[Records for the task — start]

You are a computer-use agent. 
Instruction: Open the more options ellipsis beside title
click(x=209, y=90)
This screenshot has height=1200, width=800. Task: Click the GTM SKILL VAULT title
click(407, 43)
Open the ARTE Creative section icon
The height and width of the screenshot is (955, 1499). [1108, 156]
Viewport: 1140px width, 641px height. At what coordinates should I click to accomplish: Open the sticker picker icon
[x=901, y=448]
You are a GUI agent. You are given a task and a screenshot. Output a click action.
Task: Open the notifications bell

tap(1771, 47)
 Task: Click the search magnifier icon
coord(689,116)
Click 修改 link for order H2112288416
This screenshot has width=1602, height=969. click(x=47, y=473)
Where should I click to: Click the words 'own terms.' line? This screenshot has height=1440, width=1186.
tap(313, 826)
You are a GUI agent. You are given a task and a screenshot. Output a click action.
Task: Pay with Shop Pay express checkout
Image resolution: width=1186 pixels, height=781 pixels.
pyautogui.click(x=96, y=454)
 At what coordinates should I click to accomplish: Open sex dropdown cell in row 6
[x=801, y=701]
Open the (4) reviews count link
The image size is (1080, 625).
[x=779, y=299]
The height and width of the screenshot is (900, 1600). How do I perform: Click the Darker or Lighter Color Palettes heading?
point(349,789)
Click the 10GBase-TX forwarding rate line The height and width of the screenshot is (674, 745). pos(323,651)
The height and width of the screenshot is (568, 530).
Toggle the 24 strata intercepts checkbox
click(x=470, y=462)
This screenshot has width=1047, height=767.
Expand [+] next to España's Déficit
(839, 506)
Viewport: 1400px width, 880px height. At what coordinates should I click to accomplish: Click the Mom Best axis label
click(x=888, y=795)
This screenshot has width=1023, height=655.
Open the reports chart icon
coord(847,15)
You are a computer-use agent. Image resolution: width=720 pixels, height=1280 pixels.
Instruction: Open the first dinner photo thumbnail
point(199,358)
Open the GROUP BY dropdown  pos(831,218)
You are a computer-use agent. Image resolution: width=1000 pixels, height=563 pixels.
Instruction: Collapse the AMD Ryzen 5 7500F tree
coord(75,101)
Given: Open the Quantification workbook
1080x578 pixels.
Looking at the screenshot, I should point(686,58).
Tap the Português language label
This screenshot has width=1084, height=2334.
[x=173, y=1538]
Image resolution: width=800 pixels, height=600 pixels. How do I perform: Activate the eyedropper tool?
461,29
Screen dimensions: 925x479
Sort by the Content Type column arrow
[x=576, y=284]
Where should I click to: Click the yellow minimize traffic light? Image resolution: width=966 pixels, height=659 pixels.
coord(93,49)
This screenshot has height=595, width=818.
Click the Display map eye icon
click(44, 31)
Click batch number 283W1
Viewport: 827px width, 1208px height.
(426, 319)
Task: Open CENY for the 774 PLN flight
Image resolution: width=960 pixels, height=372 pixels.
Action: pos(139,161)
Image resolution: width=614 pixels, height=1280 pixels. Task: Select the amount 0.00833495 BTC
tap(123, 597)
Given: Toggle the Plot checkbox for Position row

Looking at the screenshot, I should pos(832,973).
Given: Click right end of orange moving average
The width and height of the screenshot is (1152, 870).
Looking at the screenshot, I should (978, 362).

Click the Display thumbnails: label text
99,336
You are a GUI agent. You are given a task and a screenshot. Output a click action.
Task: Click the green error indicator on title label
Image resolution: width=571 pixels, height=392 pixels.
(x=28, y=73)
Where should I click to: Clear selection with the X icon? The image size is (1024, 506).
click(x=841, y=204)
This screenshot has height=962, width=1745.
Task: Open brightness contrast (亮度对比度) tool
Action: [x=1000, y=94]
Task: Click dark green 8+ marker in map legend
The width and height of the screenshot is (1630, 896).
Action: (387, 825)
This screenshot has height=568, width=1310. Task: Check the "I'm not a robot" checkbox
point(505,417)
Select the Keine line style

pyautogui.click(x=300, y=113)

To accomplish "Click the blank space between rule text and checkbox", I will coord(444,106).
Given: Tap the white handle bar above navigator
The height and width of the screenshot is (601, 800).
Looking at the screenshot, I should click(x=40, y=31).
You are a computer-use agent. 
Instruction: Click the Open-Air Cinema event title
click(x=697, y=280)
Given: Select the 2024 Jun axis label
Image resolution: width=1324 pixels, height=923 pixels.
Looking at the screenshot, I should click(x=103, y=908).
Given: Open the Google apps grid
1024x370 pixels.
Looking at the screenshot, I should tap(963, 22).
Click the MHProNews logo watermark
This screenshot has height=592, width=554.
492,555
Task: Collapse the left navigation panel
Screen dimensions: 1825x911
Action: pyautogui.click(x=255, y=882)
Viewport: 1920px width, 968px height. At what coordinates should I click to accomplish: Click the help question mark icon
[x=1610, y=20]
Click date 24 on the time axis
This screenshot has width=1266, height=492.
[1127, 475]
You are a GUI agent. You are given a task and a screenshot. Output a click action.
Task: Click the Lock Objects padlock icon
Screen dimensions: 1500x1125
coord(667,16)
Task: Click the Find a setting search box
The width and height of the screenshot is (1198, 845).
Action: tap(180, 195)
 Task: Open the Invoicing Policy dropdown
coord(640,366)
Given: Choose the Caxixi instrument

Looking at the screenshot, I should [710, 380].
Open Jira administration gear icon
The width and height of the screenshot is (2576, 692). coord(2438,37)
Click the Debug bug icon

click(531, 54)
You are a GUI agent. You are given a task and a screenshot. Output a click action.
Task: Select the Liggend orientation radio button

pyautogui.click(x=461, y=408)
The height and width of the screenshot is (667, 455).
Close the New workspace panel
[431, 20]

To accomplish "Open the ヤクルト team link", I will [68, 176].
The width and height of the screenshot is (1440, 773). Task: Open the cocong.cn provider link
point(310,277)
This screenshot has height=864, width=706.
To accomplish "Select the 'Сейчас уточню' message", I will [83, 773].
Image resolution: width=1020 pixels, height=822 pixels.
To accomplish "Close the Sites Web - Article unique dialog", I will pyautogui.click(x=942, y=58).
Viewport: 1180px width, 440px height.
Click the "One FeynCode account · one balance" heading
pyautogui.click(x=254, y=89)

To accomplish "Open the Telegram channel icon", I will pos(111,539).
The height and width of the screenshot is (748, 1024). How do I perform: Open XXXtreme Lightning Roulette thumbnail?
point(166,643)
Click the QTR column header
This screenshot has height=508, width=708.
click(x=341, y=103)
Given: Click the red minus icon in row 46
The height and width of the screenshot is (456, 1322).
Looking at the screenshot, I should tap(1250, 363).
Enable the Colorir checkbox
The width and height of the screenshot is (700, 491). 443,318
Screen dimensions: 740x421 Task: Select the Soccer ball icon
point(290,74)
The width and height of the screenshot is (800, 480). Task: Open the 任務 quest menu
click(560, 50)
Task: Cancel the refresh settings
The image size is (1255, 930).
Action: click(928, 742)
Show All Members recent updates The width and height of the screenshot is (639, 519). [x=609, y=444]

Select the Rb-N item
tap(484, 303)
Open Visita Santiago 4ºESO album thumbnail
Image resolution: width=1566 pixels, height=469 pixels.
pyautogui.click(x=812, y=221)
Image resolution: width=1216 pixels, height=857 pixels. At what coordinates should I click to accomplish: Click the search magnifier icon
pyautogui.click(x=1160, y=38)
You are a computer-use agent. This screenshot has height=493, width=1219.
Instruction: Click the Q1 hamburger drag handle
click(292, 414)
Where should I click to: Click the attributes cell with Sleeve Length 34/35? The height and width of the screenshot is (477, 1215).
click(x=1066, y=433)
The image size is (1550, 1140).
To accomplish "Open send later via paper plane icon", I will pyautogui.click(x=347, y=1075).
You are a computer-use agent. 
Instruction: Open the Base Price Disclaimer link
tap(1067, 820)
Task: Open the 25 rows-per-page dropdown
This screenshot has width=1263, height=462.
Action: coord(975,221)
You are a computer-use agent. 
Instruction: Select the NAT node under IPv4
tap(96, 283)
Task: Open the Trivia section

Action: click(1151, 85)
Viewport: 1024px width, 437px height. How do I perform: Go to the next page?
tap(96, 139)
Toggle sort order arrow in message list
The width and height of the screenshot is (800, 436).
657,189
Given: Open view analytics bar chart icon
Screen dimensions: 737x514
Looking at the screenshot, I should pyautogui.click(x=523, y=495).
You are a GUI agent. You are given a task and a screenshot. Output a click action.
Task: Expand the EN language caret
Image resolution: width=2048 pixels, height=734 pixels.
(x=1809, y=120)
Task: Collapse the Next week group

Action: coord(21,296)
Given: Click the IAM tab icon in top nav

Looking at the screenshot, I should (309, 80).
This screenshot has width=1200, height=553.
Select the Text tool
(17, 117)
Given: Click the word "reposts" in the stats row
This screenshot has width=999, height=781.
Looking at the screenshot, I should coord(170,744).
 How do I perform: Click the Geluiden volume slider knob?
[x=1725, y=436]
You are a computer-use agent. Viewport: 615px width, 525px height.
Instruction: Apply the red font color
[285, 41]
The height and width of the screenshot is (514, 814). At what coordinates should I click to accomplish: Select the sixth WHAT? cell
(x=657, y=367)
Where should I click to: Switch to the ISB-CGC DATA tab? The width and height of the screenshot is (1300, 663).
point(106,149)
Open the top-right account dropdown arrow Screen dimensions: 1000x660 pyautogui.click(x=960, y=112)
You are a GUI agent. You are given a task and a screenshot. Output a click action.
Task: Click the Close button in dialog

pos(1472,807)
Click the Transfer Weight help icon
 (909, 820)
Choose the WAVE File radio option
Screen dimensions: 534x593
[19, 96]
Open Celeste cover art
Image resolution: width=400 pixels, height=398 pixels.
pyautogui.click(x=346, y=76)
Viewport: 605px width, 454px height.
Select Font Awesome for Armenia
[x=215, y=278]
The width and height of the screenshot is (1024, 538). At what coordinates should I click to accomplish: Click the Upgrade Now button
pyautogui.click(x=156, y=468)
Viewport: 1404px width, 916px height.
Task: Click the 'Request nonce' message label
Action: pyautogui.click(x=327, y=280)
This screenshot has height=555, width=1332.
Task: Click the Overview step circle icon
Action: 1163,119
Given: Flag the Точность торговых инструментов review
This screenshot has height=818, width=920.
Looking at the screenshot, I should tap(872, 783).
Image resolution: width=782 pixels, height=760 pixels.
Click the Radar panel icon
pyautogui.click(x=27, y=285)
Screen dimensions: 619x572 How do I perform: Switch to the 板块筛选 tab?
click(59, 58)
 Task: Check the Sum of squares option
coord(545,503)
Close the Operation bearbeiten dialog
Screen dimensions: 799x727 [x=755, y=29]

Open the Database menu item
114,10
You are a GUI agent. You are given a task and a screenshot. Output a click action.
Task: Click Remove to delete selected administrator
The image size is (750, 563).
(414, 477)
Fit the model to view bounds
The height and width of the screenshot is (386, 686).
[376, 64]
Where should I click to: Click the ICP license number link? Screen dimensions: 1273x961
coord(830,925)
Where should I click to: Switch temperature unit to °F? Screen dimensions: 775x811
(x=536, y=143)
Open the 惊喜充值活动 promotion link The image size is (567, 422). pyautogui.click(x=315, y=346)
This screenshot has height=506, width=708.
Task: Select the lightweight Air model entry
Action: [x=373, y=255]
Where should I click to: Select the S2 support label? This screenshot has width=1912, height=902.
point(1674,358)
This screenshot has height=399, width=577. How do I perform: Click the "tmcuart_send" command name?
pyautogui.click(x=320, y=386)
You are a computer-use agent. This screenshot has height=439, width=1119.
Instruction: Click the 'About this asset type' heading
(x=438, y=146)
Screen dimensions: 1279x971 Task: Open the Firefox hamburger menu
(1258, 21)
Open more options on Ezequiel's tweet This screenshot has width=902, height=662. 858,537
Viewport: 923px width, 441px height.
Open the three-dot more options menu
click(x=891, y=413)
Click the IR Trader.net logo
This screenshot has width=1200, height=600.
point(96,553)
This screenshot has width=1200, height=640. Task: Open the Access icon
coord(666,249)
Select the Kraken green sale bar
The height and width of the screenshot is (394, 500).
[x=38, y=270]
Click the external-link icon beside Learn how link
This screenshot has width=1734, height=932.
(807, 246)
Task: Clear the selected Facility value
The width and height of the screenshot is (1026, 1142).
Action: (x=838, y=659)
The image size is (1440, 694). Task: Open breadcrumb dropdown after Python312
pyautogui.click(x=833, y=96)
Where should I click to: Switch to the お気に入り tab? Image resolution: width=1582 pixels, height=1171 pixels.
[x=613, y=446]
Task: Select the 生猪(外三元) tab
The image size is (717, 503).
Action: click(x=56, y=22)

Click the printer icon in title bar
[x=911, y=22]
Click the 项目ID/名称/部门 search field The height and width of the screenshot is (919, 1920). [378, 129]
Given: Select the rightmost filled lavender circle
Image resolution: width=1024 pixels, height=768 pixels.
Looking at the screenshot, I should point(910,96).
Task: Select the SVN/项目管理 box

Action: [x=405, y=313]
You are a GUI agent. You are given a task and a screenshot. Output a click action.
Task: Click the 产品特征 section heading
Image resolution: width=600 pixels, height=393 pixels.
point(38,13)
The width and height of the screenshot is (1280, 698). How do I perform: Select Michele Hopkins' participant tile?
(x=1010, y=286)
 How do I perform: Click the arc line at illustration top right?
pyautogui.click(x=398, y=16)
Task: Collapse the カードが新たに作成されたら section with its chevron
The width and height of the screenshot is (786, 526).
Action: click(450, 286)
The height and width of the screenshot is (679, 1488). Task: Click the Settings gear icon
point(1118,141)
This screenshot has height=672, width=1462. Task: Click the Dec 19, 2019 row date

[Records for the task — finish]

What needs to be done:
Answer with a single number: the count of lines above that contain the string "green".

Result below:
3